Meatwad meatwad.get.the.honeys at gmail.com
Sat Sep 29 04:10:38 UTC 2007


Jay R. Ashworth wrote:

> It's next to impossible to combine multiple wideband RF sources;
> you need a block converter to pull it off, and a lot of luck..
> Cable companies do it by pulling every channel down to baseband and
> then remodulate it to the channel you want it on, and feed it to a
> directional combiner tree.
> 
> I'm thinking multiple tuner cards; why not?

Completely correct. The process Jay iterates is exactly why certain 
cable channels look like crap much of the time. The equipment he refers 
to is is a real PITA to get "balanced" properly and is also made from 
unobtanium. Every single cable headend system is a balancing act of 
compromises.

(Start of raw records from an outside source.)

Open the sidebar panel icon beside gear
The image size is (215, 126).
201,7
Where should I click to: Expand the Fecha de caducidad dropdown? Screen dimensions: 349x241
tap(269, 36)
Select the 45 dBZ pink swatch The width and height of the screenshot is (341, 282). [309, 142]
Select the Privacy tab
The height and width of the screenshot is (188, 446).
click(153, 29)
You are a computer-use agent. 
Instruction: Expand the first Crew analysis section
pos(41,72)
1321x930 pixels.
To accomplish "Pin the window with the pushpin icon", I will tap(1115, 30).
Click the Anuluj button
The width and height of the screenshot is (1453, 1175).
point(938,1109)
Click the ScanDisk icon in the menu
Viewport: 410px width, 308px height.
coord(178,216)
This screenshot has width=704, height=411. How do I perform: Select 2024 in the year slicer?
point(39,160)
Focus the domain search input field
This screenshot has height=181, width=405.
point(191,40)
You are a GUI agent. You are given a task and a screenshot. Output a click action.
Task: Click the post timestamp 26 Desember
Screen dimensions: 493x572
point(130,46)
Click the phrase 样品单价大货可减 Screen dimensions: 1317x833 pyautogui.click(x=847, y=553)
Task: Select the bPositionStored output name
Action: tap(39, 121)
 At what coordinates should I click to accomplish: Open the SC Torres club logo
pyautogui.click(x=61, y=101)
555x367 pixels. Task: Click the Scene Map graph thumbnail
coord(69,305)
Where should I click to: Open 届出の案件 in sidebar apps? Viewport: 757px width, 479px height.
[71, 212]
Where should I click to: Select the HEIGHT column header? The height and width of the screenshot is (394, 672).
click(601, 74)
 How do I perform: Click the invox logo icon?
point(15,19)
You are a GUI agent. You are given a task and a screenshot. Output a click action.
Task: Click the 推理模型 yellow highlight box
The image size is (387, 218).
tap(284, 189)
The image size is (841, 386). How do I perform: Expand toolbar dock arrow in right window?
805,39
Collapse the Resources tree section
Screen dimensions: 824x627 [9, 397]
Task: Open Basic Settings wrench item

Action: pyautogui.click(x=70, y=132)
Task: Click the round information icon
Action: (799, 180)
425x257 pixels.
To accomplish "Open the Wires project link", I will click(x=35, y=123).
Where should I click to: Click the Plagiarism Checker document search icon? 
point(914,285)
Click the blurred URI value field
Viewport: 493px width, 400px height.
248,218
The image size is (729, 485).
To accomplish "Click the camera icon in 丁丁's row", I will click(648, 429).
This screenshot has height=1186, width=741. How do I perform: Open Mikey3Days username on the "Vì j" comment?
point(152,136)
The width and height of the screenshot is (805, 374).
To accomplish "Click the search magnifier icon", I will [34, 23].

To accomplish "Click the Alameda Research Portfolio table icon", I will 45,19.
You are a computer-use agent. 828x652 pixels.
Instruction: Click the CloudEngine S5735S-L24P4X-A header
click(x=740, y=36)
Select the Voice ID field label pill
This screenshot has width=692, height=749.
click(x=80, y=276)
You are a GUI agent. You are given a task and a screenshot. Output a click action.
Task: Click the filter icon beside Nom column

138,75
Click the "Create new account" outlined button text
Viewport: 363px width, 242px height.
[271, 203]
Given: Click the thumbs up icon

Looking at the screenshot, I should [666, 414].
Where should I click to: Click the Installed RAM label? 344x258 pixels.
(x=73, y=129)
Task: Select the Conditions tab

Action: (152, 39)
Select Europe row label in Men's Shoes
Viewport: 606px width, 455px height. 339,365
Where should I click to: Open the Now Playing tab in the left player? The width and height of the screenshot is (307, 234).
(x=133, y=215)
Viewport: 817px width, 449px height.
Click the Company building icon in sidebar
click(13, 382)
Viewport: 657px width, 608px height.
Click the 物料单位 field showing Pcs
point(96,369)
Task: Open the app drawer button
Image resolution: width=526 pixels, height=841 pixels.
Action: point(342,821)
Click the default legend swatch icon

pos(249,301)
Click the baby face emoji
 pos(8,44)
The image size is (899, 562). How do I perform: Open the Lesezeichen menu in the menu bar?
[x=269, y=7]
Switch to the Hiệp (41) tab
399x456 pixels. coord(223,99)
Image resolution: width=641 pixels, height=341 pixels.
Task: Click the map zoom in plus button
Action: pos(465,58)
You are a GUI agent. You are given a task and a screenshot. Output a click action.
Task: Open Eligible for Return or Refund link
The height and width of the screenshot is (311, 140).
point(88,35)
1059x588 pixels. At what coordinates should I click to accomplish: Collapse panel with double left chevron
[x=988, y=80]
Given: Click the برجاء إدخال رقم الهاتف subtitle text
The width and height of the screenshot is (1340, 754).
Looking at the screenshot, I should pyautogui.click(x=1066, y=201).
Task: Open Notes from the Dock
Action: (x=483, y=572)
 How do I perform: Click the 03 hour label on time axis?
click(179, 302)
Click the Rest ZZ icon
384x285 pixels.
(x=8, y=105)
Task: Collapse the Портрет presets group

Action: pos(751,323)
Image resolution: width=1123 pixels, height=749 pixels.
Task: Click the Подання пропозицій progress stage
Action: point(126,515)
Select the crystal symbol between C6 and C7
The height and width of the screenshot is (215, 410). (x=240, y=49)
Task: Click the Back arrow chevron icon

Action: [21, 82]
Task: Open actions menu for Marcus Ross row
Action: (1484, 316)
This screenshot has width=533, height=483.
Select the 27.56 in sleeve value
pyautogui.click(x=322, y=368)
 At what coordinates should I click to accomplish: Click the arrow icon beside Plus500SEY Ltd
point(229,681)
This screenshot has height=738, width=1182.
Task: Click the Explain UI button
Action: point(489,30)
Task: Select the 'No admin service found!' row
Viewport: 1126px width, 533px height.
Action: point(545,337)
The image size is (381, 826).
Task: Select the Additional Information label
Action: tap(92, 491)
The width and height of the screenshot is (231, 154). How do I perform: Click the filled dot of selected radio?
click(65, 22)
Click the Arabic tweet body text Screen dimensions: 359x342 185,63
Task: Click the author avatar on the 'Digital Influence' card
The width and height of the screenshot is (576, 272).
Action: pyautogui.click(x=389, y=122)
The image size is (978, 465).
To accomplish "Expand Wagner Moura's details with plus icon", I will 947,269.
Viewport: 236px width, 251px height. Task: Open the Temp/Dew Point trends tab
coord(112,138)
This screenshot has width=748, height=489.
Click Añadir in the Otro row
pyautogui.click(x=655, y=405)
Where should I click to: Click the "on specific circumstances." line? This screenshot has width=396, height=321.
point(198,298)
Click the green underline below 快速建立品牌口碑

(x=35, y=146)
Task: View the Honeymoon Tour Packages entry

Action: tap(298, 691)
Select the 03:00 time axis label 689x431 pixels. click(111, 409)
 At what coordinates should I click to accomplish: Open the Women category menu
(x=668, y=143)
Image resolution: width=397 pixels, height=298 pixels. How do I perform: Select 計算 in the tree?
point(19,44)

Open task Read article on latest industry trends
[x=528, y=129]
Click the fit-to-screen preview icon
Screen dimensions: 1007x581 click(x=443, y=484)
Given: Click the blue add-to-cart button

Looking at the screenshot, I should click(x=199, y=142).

Murphy simply guarantees that the crappy channel is the 
channel you record from the most.

And for those of you still trying to shove the OTA and cable signals 
into your tuner via a combiner: Please Stop. My house is in the crux of 
the downwind/base/final for a significant regional airport. There's 
enough collateral damage every few months from aborted straight-out and 
crosswind departures already.

Quick answer? Just get a second tuner. I really don't think there is but 
a handful of  people on this list that actually could balance such a 
MATV system given a reasonable amount of test equipment, time and 
refrence signals. If you think you can DIY than have a ball. Just don't 
crap up the guarded airwaves around my home please.